During the following afternoon, in response to his special request that his defence be heard, the Science Council met. They took their seats in the raised tiers and waited for the proceedings to begin. Grant was standing on one raised dais in the centre of the huge room, and the unknown girl was poised majestically on a dais some yards from him.
Silent, some of them grim-faced, the scientists looked down on the two chief figures in the drama. On the one hand was a young man prepared to fight for his position as a scientist, and on the other the fate of an unknown girl was at stake. For unless some definite reason could be given for her presence, both in the laboratory and the city itself, law would demand her removal to a vagrant’s colony, about the worst fate that could befall anybody.

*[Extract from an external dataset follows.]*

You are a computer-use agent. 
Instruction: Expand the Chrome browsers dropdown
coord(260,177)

“You have a solution to this—er—puzzling affair?” Balmore asked, as presiding chairman of the Council.
“I have, sir—yes. How much of it you and the gentlemen of the Council will believe depends entirely on your scientific credulity. Yesterday, this girl—who gives her name to me as Iana—handed to me a mass of computations she had worked out. I have definitely established that she is a first class mathematician and—if we could only understand her—she is probably a first class scientist, too. However, I have the original figures here—” Grant waved a sheaf of papers in the air “—and my own studies along with the mathematical machines have worked them out. Iana explains her appearance amongst us as a multillionth chance of Nature. The same kind of chance that might cause a kettle of water to freeze on a fire instead of coming to a boil.”
“What precisely has that to do with it?” asked one member acidly.

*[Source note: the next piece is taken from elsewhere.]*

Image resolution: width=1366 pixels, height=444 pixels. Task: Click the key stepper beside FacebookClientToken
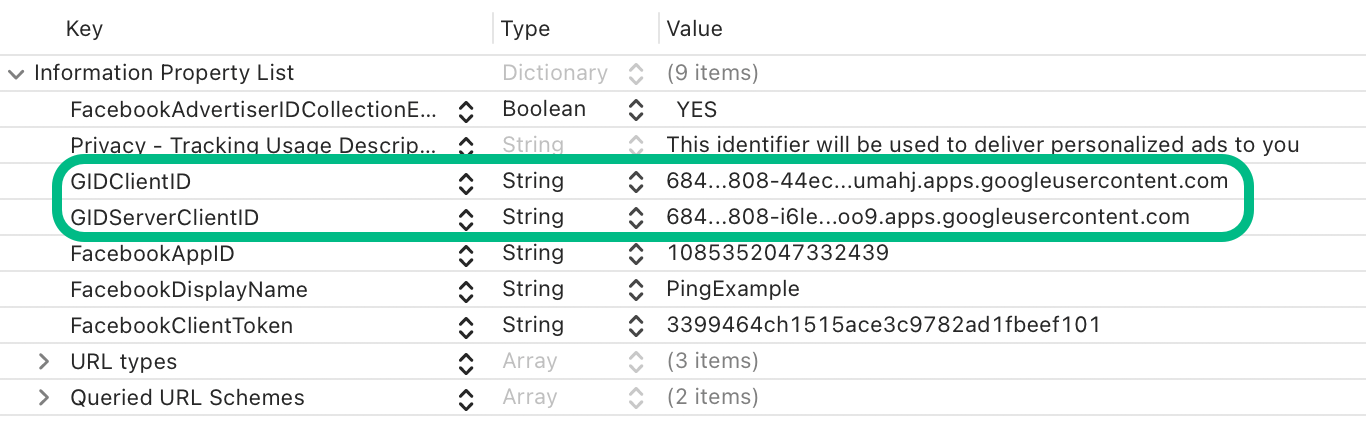(x=465, y=326)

“I am not a great scientist, gentlemen,” Grant said quietly. “For that reason I would like to hark back for a moment to a master mind of bygone days—Sir Arthur Eddington. He sums up our case very neatly when he says—‘By a highly improbable, but not impossible coincidence, the multillion particles making up an organic or inorganic body might accidentally arrange themselves in a distribution with as much organization as at an earlier instant. The chance is about one in twenty-seven billion million, which proves that the world is a mass of probabilities, drifting towards greater and greater disorganization and final entropy’.”